Aim of the exercise:
Would you transcribe exactly the lines below, starting at the one that contains "Given: Pick the first tag color circle" and ending with the last line, both included? Leave out all other lines.

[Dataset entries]
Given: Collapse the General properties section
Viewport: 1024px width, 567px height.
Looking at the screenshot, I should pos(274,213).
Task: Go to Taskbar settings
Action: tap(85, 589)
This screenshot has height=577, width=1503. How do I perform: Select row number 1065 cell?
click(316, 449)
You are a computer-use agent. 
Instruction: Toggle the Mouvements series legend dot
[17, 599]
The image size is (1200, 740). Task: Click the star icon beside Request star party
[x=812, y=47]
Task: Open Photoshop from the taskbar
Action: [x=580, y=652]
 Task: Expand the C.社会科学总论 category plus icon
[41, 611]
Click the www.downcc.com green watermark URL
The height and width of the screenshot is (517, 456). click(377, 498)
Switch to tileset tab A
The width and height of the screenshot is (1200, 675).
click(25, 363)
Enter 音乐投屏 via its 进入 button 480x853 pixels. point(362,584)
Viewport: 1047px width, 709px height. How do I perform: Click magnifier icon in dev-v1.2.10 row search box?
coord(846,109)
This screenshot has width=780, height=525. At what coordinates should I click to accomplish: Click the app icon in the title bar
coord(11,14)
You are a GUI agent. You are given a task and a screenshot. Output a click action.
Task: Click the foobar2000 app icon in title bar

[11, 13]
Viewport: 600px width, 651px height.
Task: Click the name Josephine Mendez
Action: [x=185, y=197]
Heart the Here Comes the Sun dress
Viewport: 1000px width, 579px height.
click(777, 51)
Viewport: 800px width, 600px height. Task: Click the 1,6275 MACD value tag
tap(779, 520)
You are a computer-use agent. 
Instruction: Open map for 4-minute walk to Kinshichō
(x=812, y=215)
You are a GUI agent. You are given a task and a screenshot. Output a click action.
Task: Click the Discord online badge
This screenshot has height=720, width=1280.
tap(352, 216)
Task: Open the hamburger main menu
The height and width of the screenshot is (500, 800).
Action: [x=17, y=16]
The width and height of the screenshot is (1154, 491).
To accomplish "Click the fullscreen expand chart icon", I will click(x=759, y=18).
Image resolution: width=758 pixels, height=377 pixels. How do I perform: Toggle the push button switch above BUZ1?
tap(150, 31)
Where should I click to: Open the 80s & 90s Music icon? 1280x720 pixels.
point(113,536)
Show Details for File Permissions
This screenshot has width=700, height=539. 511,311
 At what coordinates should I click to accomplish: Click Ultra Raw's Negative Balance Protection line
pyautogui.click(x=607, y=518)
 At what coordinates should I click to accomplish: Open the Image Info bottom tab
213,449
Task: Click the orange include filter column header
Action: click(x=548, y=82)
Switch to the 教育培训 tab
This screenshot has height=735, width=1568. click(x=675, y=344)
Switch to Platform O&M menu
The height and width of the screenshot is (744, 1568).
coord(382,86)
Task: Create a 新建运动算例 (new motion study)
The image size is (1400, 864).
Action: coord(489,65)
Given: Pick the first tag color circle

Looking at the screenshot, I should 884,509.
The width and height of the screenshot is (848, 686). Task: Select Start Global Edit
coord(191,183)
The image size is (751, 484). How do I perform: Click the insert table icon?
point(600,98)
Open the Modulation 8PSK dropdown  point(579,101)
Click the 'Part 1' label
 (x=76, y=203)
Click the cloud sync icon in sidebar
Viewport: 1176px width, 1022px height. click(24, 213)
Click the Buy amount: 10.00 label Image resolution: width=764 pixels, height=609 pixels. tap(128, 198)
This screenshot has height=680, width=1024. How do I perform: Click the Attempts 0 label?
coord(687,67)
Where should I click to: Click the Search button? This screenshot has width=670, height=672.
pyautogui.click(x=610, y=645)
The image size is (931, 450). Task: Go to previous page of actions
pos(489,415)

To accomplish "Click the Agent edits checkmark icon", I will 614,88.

Problem solution:
Given: Pick the first tag color circle

Looking at the screenshot, I should 884,509.
The width and height of the screenshot is (848, 686). Task: Select Start Global Edit
coord(191,183)
The image size is (751, 484). How do I perform: Click the insert table icon?
point(600,98)
Open the Modulation 8PSK dropdown  point(579,101)
Click the 'Part 1' label
 (x=76, y=203)
Click the cloud sync icon in sidebar
Viewport: 1176px width, 1022px height. click(24, 213)
Click the Buy amount: 10.00 label Image resolution: width=764 pixels, height=609 pixels. tap(128, 198)
This screenshot has height=680, width=1024. How do I perform: Click the Attempts 0 label?
coord(687,67)
Where should I click to: Click the Search button? This screenshot has width=670, height=672.
pyautogui.click(x=610, y=645)
The image size is (931, 450). Task: Go to previous page of actions
pos(489,415)

To accomplish "Click the Agent edits checkmark icon", I will 614,88.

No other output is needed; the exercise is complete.